Our findings indicate a growing spatial concentration of innovation factors in China, a trend that presents both opportunities and challenges. While numerous studies suggest that such clustering enhances economic output and efficiency (Delgado et al., 2014), it may impede the capacity of underdeveloped regions to achieve leapfrog development. This study highlights the existence of this concentration but refrains from an in-depth exploration of its potential benefits and drawbacks. Our conclusions are derived from statistical and regression analyses of indicator data, and the mechanisms underlying these trends require further investigation. Additionally, this study uses data exclusively from China. The relationship between spatial inequalities in social, environmental, infrastructural, and innovation dimensions and economic growth needs to be validated with data from other countries and regions.

Conclusions

China currently exhibits the highest spatial inequality in innovation and the lowest in the social dimension. Since 1990, spatial inequalities in most indicators have shown a downward trend. However, in the past decade, inequalities in unemployment rates and carbon emissions have started to rise. Environmental indicators such as PM_2.5 concentrations and carbon emissions demonstrate the highest degree of spatial clustering.
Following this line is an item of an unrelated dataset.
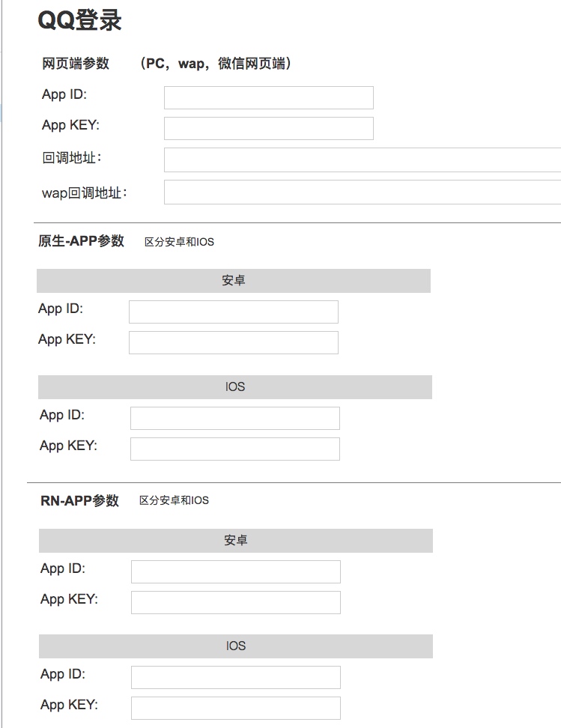
Task: Click RN-APP 安卓 App ID field
Action: click(236, 571)
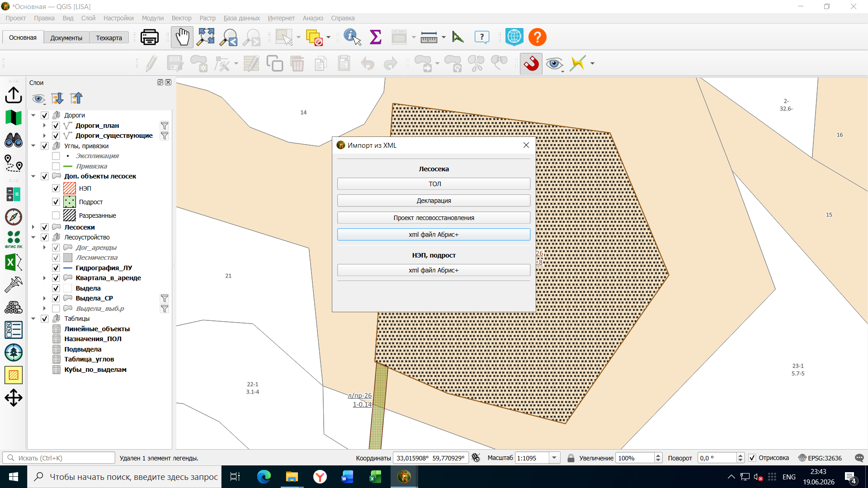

Sectors crucial to public welfare—namely housing, healthcare, and education—are moving towards more equitable spatial distribution. Conversely, the increasing spatial clustering of road density and internet penetration underscores the spatial Matthew effect in infrastructure development in China. Over the past 30 years, the gap between China’s eastern coastal regions and the central and western regions has widened in terms of economic development and innovation. Additionally, the growth rates of most indicators in the northeastern region have fallen below the national average, suggesting the limited efficacy of the Northeast Revitalization Strategy.

The case of China demonstrates that Williamson’s inverted U-shaped hypothesis extends beyond the economic domain to encompass education, healthcare, infrastructure, and digitalization. However, this pattern is not observed in environmental metrics, housing, or innovation. Notably, our calculations using Moran’s I reveal that the spatial clustering of per capita GDP, income, housing, carbon emissions, roads, and healthcare also exhibits an inverted U-shaped evolutionary trend in relation to economic growth. Additionally, we revealed the nonlinear relationship between economic and environmental indicators, providing new insights for the dynamic adjustment of policies. We look forward to future case studies from more countries and regions to engage in dialog with our findings.